The Abbey of the Paraclete (Abbaye du Paraclet) was a Benedictine monastery founded by Peter Abelard in Ferreux-Quincey, France, after he left the Abbey of St. Denis about 1121. Paraclete comes from the Greek word meaning "one who consoles" and is found in the Gospel of John (16:7) as a name for the Holy Spirit.

In 1125 Abelard was elected by the monks of the Abbey at Saint-Gildas-de-Rhuys, near Vannes, Brittany, to be their abbot. He turned the Paraclete over to the recently displaced Héloïse, his wife, who had been in a nunnery in Argenteuil before its disbandment by Abbot Suger. The Paraclete was rededicated as a nunnery. Heloise became the Paraclete's abbess and spent the rest of her life there.

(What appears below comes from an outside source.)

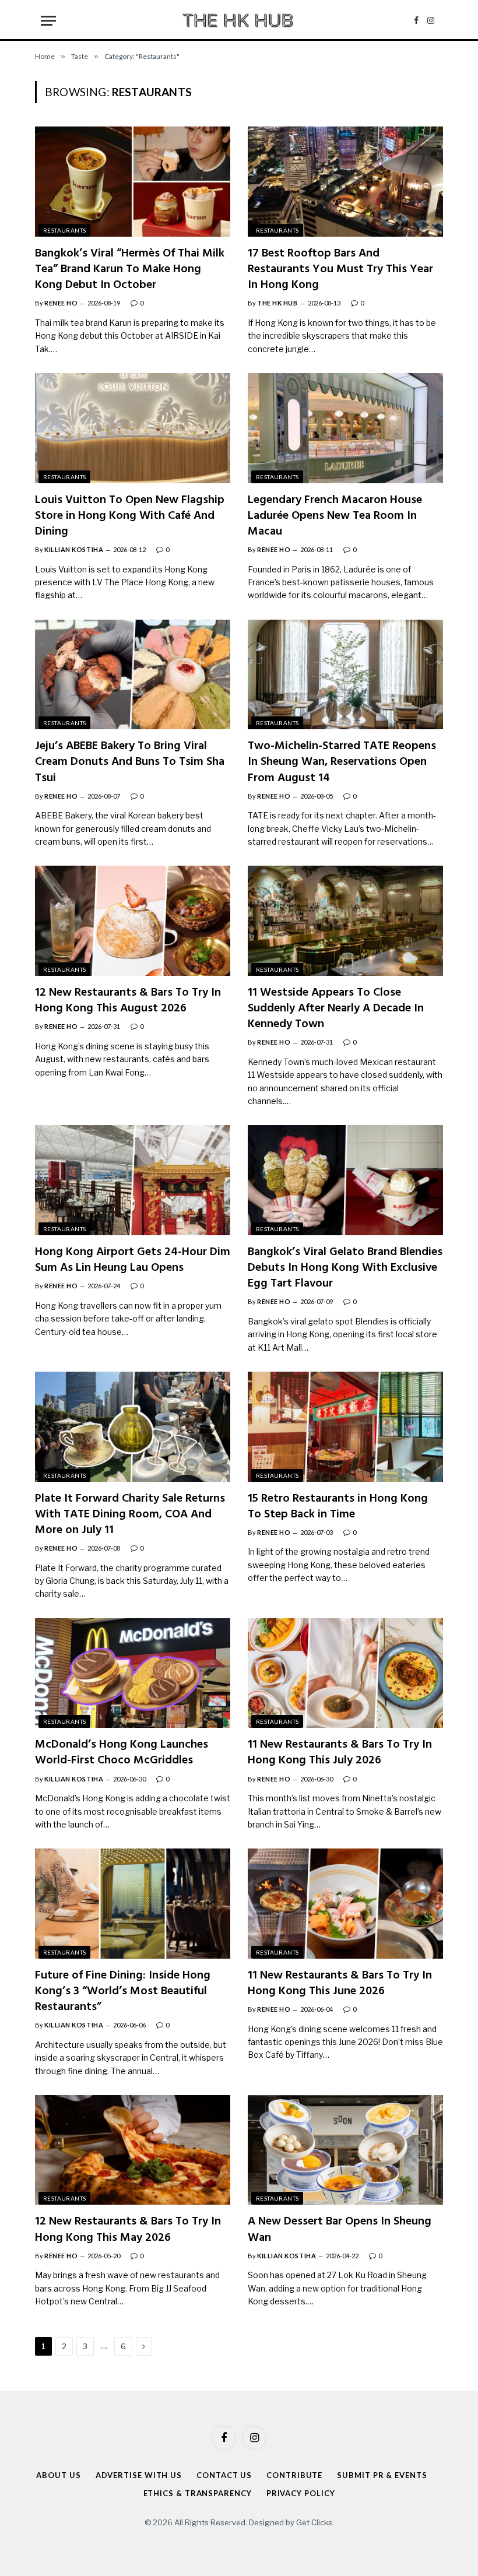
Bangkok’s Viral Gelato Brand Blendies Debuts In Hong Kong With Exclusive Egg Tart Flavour (345, 1268)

She and Abelard were buried together there (Abelard c. 1142, Heloise c. 1164) until 1792, when their remains were transferred to the church of Nogent-sur-Seine nearby. In 1817, their bodies were reportedly moved to a new tomb at Pere Lachaise Cemetery in Paris, but whether they are both actually buried there remains a matter of dispute.

A large part of the abbey was demolished in the French Revolution. The remaining buildings are a barn and a dovecote from the early 17th century, and a conventual building from the 18th century. These are listed monuments, as well as the monument to Héloïse and Abélard. A chapel was built in the early 20th century.